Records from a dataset
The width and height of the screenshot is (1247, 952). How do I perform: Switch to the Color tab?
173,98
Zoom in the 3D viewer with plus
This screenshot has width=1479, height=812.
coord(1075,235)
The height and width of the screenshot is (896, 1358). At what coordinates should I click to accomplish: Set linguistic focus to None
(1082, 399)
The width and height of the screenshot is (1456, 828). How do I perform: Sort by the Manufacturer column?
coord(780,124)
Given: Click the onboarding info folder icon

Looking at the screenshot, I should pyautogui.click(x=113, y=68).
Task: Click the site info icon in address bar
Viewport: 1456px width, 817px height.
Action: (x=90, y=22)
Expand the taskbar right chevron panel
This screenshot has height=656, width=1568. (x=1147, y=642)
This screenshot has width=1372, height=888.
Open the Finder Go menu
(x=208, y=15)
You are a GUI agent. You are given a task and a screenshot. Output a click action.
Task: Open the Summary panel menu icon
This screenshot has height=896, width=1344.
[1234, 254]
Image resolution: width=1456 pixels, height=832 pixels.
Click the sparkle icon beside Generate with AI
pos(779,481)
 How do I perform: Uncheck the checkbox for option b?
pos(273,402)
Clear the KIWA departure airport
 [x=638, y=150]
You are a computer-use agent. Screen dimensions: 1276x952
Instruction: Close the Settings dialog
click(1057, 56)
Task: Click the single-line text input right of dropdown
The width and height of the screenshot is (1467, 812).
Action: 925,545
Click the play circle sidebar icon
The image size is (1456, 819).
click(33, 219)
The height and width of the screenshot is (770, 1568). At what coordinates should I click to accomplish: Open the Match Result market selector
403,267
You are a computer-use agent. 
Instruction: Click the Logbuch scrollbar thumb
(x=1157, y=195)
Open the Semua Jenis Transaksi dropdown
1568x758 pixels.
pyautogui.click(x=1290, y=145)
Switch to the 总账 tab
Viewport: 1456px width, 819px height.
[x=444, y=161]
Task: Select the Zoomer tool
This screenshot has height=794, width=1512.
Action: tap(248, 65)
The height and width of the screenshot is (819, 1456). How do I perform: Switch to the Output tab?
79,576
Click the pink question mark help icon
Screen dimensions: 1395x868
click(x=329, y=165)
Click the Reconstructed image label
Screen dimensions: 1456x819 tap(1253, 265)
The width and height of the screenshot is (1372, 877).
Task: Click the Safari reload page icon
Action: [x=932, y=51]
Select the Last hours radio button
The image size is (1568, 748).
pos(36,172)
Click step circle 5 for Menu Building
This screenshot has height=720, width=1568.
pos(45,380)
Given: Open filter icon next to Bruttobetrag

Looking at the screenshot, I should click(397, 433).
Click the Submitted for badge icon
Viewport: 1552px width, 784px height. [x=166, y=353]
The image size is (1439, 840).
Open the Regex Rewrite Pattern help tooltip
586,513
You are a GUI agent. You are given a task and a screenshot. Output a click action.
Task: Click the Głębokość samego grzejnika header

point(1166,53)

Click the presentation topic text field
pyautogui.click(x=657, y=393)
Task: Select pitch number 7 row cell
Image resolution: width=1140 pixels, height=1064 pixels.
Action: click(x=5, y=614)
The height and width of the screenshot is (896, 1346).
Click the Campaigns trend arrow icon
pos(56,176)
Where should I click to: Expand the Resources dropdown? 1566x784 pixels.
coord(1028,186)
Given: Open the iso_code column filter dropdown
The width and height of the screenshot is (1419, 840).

TASK: Output the data in full, please, exactly as written.

RESPONSE BELOW:
The width and height of the screenshot is (1247, 952). How do I perform: Switch to the Color tab?
173,98
Zoom in the 3D viewer with plus
This screenshot has width=1479, height=812.
coord(1075,235)
The height and width of the screenshot is (896, 1358). At what coordinates should I click to accomplish: Set linguistic focus to None
(1082, 399)
The width and height of the screenshot is (1456, 828). How do I perform: Sort by the Manufacturer column?
coord(780,124)
Given: Click the onboarding info folder icon

Looking at the screenshot, I should pyautogui.click(x=113, y=68).
Task: Click the site info icon in address bar
Viewport: 1456px width, 817px height.
Action: (x=90, y=22)
Expand the taskbar right chevron panel
This screenshot has height=656, width=1568. (x=1147, y=642)
This screenshot has width=1372, height=888.
Open the Finder Go menu
(x=208, y=15)
You are a GUI agent. You are given a task and a screenshot. Output a click action.
Task: Open the Summary panel menu icon
This screenshot has height=896, width=1344.
[1234, 254]
Image resolution: width=1456 pixels, height=832 pixels.
Click the sparkle icon beside Generate with AI
pos(779,481)
 How do I perform: Uncheck the checkbox for option b?
pos(273,402)
Clear the KIWA departure airport
 [x=638, y=150]
You are a computer-use agent. Screen dimensions: 1276x952
Instruction: Close the Settings dialog
click(1057, 56)
Task: Click the single-line text input right of dropdown
The width and height of the screenshot is (1467, 812).
Action: 925,545
Click the play circle sidebar icon
The image size is (1456, 819).
click(33, 219)
The height and width of the screenshot is (770, 1568). At what coordinates should I click to accomplish: Open the Match Result market selector
403,267
You are a computer-use agent. 
Instruction: Click the Logbuch scrollbar thumb
(x=1157, y=195)
Open the Semua Jenis Transaksi dropdown
1568x758 pixels.
pyautogui.click(x=1290, y=145)
Switch to the 总账 tab
Viewport: 1456px width, 819px height.
[x=444, y=161]
Task: Select the Zoomer tool
This screenshot has height=794, width=1512.
Action: tap(248, 65)
The height and width of the screenshot is (819, 1456). How do I perform: Switch to the Output tab?
79,576
Click the pink question mark help icon
Screen dimensions: 1395x868
click(x=329, y=165)
Click the Reconstructed image label
Screen dimensions: 1456x819 tap(1253, 265)
The width and height of the screenshot is (1372, 877).
Task: Click the Safari reload page icon
Action: [x=932, y=51]
Select the Last hours radio button
The image size is (1568, 748).
pos(36,172)
Click step circle 5 for Menu Building
This screenshot has height=720, width=1568.
pos(45,380)
Given: Open filter icon next to Bruttobetrag

Looking at the screenshot, I should click(397, 433).
Click the Submitted for badge icon
Viewport: 1552px width, 784px height. [x=166, y=353]
The image size is (1439, 840).
Open the Regex Rewrite Pattern help tooltip
586,513
You are a GUI agent. You are given a task and a screenshot. Output a click action.
Task: Click the Głębokość samego grzejnika header

point(1166,53)

Click the presentation topic text field
pyautogui.click(x=657, y=393)
Task: Select pitch number 7 row cell
Image resolution: width=1140 pixels, height=1064 pixels.
Action: click(x=5, y=614)
The height and width of the screenshot is (896, 1346).
Click the Campaigns trend arrow icon
pos(56,176)
Where should I click to: Expand the Resources dropdown? 1566x784 pixels.
coord(1028,186)
Given: Open the iso_code column filter dropdown
The width and height of the screenshot is (1419, 840).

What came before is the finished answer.